We started off our trip having to fly to Florida, and from there we flew into Cartagena (pronounced Carta-hena, not Carta-jena). The reason we went to Cartagena was because of my mom’s conference for her work, so we decided to join her. To be brutally honest, I don’t think we would have gone otherwise. They call Cartagena a beach town, but it’s really a commercialized touristy beach city where crazy college kids go to party in an effort to find themselves. So, unfortunately, it didn’t prove to change our minds about Colombia, but we didn’t let it put a damper on our goal: to find the true Colombia, not Hollywood Colombia.

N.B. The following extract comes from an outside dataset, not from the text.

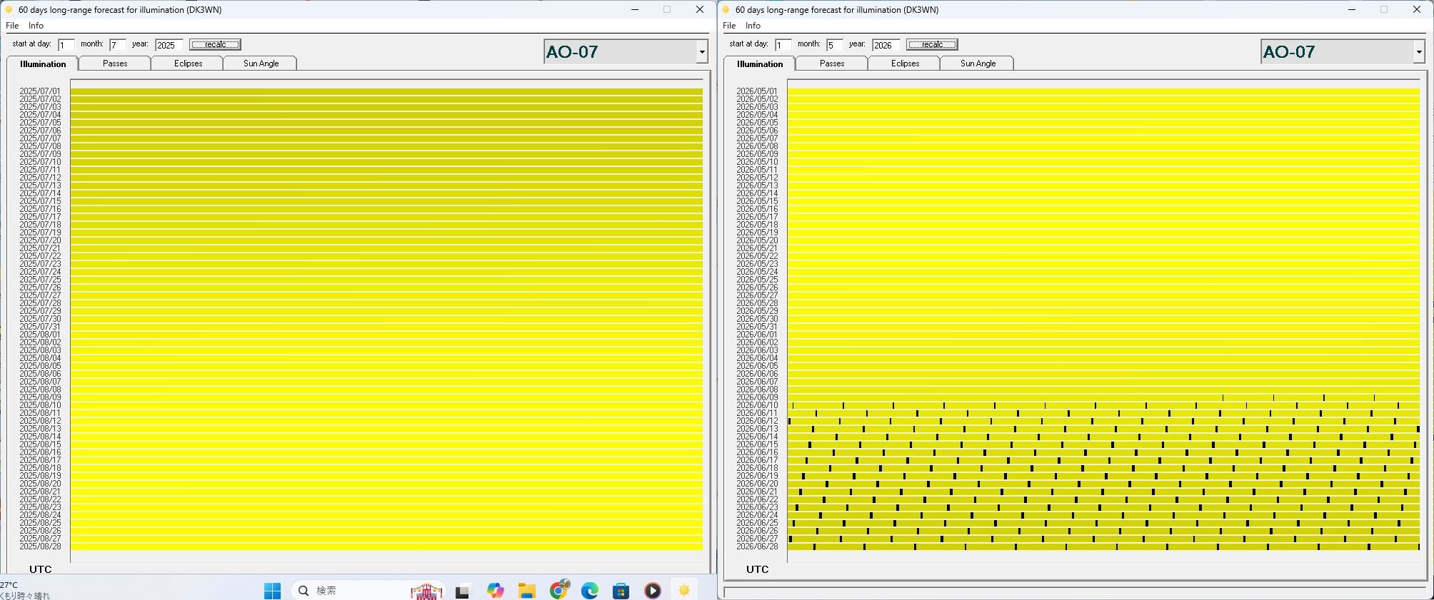Open the Info menu in right window

753,26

Off we went to our next destination, the city Hollywood loves, the capital of narcoterrorism, the cocaine capital: the one and only Medellín. Many may know of Medellín from Netflix’s “Narcos” series, but for those that haven’t heard of Medellín, it is known for having a lot of cartels, but it wasn’t always that way. Colombia has had a deep political struggle between far-right and far-left factions, especially throughout the 20th century. In 1948, Jorge Eliecer Gaitan, a liberal socialist, who gave hopes of prosperity throughout Colombia, was assassinated. This resulted in a violent period in Colombia, known as “La Violencia”. For 10 years, Colombia’s conservative and liberal parties fought each other brutally, killing almost a quarter million people and pushing thousands of families from their farms into cities where they would be safer. Although reforms took place afterward, creating a governmental system in which the leading coalition would be rotating between the liberal and conservative parties, it very quickly failed. The hostility between the parties, in addition to the rise of a far-right president, Leon Valencia, who made drastic decisions, angering leftist parties, resulted in the rise of two very powerful groups who would become the center of Colombia’s history for the next 50 years: the ELN, a Marxist guerilla group inspired in Cuba, and FARC, a Soviet-influenced communist guerilla group. These two groups instilled violence and devastated communities across Colombia. Later, in the 1980s, far-right paramilitary groups trained by the government were created to counteract FARC and the ELN, which ultimately contributed to much of the violence. One of the cities where the violence was most evident was Medellín.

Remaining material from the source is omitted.